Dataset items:
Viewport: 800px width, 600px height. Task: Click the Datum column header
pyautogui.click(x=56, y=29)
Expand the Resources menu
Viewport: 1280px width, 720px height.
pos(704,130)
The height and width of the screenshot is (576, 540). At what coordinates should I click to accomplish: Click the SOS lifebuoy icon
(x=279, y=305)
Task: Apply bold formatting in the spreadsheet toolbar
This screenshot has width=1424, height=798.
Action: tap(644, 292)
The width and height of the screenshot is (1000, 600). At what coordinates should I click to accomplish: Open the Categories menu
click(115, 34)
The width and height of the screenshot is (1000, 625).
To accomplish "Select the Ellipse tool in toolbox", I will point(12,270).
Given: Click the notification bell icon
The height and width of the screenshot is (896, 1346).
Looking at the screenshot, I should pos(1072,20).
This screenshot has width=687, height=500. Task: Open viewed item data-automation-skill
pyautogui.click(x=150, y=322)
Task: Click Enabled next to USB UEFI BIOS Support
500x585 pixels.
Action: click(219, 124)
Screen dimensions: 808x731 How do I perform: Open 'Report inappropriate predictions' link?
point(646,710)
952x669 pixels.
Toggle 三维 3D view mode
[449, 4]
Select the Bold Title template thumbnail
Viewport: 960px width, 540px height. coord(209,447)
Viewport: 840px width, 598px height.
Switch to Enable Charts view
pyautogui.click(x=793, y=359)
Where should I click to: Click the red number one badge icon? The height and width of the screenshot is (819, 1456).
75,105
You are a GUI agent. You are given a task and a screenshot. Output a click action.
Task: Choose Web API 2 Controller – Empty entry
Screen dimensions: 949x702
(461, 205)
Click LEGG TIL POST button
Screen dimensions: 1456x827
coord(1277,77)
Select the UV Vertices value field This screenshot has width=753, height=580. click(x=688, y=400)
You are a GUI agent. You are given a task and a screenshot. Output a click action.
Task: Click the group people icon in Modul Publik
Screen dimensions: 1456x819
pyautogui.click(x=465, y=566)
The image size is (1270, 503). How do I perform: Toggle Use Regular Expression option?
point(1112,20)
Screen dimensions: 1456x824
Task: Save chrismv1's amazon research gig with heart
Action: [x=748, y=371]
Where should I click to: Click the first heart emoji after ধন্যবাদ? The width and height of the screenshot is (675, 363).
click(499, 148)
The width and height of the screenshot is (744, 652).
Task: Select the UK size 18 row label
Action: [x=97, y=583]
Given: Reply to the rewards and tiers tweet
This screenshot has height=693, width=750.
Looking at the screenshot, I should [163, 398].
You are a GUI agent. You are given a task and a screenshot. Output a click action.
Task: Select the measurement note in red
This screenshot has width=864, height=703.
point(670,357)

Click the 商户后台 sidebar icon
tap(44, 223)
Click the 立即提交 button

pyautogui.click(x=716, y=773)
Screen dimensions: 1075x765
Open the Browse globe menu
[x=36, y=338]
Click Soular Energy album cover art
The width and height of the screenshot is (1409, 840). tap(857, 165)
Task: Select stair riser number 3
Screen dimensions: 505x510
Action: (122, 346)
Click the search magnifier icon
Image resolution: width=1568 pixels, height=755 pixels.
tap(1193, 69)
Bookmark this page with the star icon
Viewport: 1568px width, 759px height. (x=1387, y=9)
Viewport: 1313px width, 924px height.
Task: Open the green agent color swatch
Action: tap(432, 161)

WORK TO DO: Rewrite the records above, replacing every occurrence of "GUI agent" with "GUI assistant" and leaving everything else unchanged.

SOLUTION TO THIS EXERCISE:
Viewport: 800px width, 600px height. Task: Click the Datum column header
pyautogui.click(x=56, y=29)
Expand the Resources menu
Viewport: 1280px width, 720px height.
pos(704,130)
The height and width of the screenshot is (576, 540). At what coordinates should I click to accomplish: Click the SOS lifebuoy icon
(x=279, y=305)
Task: Apply bold formatting in the spreadsheet toolbar
This screenshot has width=1424, height=798.
Action: tap(644, 292)
The width and height of the screenshot is (1000, 600). At what coordinates should I click to accomplish: Open the Categories menu
click(115, 34)
The width and height of the screenshot is (1000, 625).
To accomplish "Select the Ellipse tool in toolbox", I will point(12,270).
Given: Click the notification bell icon
The height and width of the screenshot is (896, 1346).
Looking at the screenshot, I should pos(1072,20).
This screenshot has width=687, height=500. Task: Open viewed item data-automation-skill
pyautogui.click(x=150, y=322)
Task: Click Enabled next to USB UEFI BIOS Support
500x585 pixels.
Action: click(219, 124)
Screen dimensions: 808x731 How do I perform: Open 'Report inappropriate predictions' link?
point(646,710)
952x669 pixels.
Toggle 三维 3D view mode
[449, 4]
Select the Bold Title template thumbnail
Viewport: 960px width, 540px height. coord(209,447)
Viewport: 840px width, 598px height.
Switch to Enable Charts view
pyautogui.click(x=793, y=359)
Where should I click to: Click the red number one badge icon? The height and width of the screenshot is (819, 1456).
75,105
You are a GUI assistant. You are given a task and a screenshot. Output a click action.
Task: Choose Web API 2 Controller – Empty entry
Screen dimensions: 949x702
(461, 205)
Click LEGG TIL POST button
Screen dimensions: 1456x827
coord(1277,77)
Select the UV Vertices value field This screenshot has width=753, height=580. click(x=688, y=400)
You are a GUI assistant. You are given a task and a screenshot. Output a click action.
Task: Click the group people icon in Modul Publik
Screen dimensions: 1456x819
pyautogui.click(x=465, y=566)
The image size is (1270, 503). How do I perform: Toggle Use Regular Expression option?
point(1112,20)
Screen dimensions: 1456x824
Task: Save chrismv1's amazon research gig with heart
Action: [x=748, y=371]
Where should I click to: Click the first heart emoji after ধন্যবাদ? The width and height of the screenshot is (675, 363).
click(499, 148)
The width and height of the screenshot is (744, 652).
Task: Select the UK size 18 row label
Action: [x=97, y=583]
Given: Reply to the rewards and tiers tweet
This screenshot has height=693, width=750.
Looking at the screenshot, I should [163, 398].
You are a GUI assistant. You are given a task and a screenshot. Output a click action.
Task: Select the measurement note in red
This screenshot has width=864, height=703.
point(670,357)

Click the 商户后台 sidebar icon
tap(44, 223)
Click the 立即提交 button

pyautogui.click(x=716, y=773)
Screen dimensions: 1075x765
Open the Browse globe menu
[x=36, y=338]
Click Soular Energy album cover art
The width and height of the screenshot is (1409, 840). tap(857, 165)
Task: Select stair riser number 3
Screen dimensions: 505x510
Action: (122, 346)
Click the search magnifier icon
Image resolution: width=1568 pixels, height=755 pixels.
tap(1193, 69)
Bookmark this page with the star icon
Viewport: 1568px width, 759px height. (x=1387, y=9)
Viewport: 1313px width, 924px height.
Task: Open the green agent color swatch
Action: tap(432, 161)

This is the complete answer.